Groupthink is a bias that arises simultaneously in the minds of a group of people. Groupthink has a number of other bias characteristics associated with it, these include: motivated reasoning, wilful blindness, anchoring, conformity, expert bias and risky shift.
Groupthink is most destructive under which conditions?
- Social pressure
- This could be a group where the members are seeking status. Group members may be likely to congratulate themselves, tacitly, on their own special status. They are looking to re-affirm both their own status and the status of others in the room. It’s a form of tribal behaviour.
- There is a bias towards consensus and the group rejects challenges, or avoids or redacts them, in order to maintain harmony. When members of the group agree, they agree enthusiastically. They avoid confrontation and even avoid having to consider alternative points of view.
- Structure of the group
- The group has a high status in the hierarchy of the firm. It knows that it consists of ‘the bosses’, often including dominant leaders whose colleagues are eager to please him/her and so they evaluate their choices with this in mind. There is likely to be limited diversity in the room, which further limits the range of choices available.
- Under pressure
- Group decisions become more risky and less rational when the group is under pressure. For example, if there is high stress coming from a threat in the market, some external stress, i.e. a takeover threat. The group will also tend to be defensive if its self-esteem has been damaged by recent failures, or is unable to make sense of a large quantity of information coming in - a cognitive overload.
When may other problems arise?
- It’s not obvious who has the decision-making powers
- The problem being considered is morally complex
- A problem entails ethical compromises
Have these problems been addressed, if not, how could they be resolved?
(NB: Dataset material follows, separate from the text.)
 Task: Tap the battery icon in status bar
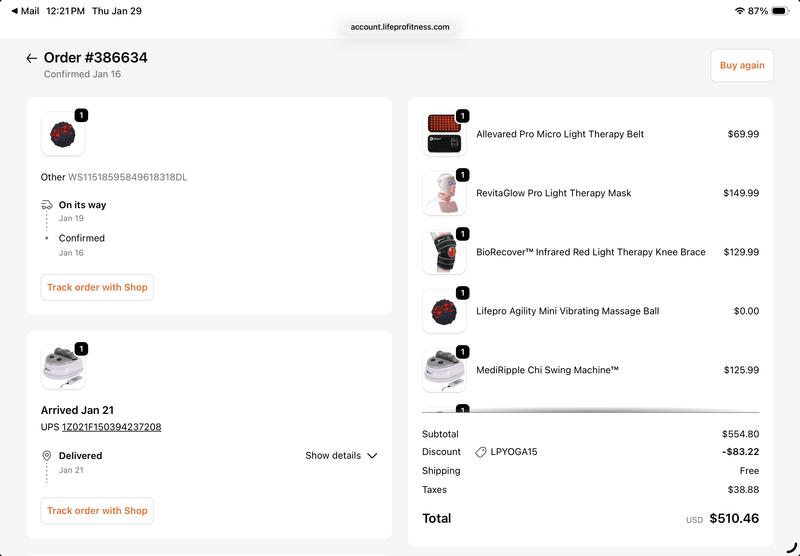779,11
- Many of these problems have been tackled by the senior managers regime under conduct regulation. For example, SMR, so called role-mapping, is designed exactly to overcome the issue of senior people not being clear who is responsible for what.
- The issue surrounding the structure of the group could be solved if the group allowed in more cognitive diversity, people from other social backgrounds, genders or cultures that perhaps think differently and pose alternative points of view.
What are some Groupthink-related biases?
- Delusion of competency
- If you objectively check someone’s professional ability, you find that they are at the same time excessively confident and unaware that they lack the necessary skill. If this person is someone in your senior manager meeting who’s out of their depth, it may be useful to have a quiet word with them about their skill sets, or about doing a different job.
- Cultural cognition
- When members of a group tend to stick to their own and each other's beliefs, especially when they’re contradicted by a point of fact that clashes with their belief system. For example, it’ll be difficult to persuade certain entrenched groups that global warming is man-made.
- Motivated reasoning
- Where people with a personal motive or professional interest in the outcome of a decision let that distract them from an objective view of the choices available. For example, it’s hard to persuade any vested interest to give up its position.
- Wilful blindness
- When a group persists in taking a course of action without putting together the information it really needs to take the decision. It’s when the group ignores topical risk factors.